→ **Required action**
The number needed is how many lines in these entries contain "agent"; give it alone.

START Data

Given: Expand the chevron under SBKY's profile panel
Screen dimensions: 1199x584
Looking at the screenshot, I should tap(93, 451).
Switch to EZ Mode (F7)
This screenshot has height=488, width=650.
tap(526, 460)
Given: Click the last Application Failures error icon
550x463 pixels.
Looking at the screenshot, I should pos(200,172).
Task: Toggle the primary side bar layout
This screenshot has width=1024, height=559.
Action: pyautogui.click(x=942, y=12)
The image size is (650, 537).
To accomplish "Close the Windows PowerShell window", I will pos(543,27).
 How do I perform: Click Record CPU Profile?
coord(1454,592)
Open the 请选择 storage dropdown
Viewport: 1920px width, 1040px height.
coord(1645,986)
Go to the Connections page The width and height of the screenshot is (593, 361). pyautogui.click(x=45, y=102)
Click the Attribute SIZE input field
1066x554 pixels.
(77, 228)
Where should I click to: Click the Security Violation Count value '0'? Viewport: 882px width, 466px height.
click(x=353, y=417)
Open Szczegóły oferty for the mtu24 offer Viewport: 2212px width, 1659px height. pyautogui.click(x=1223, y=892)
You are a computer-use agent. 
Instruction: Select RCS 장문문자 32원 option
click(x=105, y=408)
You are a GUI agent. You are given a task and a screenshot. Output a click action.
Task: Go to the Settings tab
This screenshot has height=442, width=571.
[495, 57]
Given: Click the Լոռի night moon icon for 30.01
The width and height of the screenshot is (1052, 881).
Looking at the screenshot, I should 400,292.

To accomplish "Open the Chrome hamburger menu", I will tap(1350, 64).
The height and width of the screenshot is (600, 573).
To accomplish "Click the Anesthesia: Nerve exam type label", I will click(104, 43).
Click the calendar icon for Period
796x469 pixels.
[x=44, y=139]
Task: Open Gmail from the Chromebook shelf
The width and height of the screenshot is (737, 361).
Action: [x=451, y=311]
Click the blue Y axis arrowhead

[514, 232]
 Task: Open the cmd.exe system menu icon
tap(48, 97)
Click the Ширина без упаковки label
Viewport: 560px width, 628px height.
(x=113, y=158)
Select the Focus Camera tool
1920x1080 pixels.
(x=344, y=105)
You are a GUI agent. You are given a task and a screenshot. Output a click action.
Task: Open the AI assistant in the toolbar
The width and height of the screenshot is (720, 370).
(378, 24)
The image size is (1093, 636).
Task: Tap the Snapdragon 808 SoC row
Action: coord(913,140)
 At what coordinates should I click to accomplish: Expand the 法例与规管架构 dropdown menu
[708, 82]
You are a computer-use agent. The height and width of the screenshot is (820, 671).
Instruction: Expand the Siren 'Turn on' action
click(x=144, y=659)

END Data

→ **Expected answer**
4